*** Opening DATA FOR REVIEW ***

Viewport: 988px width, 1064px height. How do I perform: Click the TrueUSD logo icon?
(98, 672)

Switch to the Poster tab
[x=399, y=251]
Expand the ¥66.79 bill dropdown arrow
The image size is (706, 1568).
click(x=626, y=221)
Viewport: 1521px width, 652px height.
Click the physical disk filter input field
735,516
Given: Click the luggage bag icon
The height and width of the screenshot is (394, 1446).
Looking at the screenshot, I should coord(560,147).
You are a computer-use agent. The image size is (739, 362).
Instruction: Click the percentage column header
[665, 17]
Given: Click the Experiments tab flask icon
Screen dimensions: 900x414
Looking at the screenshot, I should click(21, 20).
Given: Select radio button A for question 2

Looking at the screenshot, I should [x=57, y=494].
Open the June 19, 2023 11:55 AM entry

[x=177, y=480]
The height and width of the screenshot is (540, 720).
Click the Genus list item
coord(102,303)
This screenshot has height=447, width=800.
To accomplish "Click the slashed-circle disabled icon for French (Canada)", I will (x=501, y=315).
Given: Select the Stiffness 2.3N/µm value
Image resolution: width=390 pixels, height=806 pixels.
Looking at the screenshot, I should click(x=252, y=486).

*** Closing DATA FOR REVIEW ***

TASK DETAILS
A faithful, word-for-word transcript of the material above is the required answer.

RESULT
Viewport: 988px width, 1064px height. How do I perform: Click the TrueUSD logo icon?
(98, 672)

Switch to the Poster tab
[x=399, y=251]
Expand the ¥66.79 bill dropdown arrow
The image size is (706, 1568).
click(x=626, y=221)
Viewport: 1521px width, 652px height.
Click the physical disk filter input field
735,516
Given: Click the luggage bag icon
The height and width of the screenshot is (394, 1446).
Looking at the screenshot, I should coord(560,147).
You are a computer-use agent. The image size is (739, 362).
Instruction: Click the percentage column header
[665, 17]
Given: Click the Experiments tab flask icon
Screen dimensions: 900x414
Looking at the screenshot, I should click(21, 20).
Given: Select radio button A for question 2

Looking at the screenshot, I should [x=57, y=494].
Open the June 19, 2023 11:55 AM entry

[x=177, y=480]
The height and width of the screenshot is (540, 720).
Click the Genus list item
coord(102,303)
This screenshot has height=447, width=800.
To accomplish "Click the slashed-circle disabled icon for French (Canada)", I will (x=501, y=315).
Given: Select the Stiffness 2.3N/µm value
Image resolution: width=390 pixels, height=806 pixels.
Looking at the screenshot, I should click(x=252, y=486).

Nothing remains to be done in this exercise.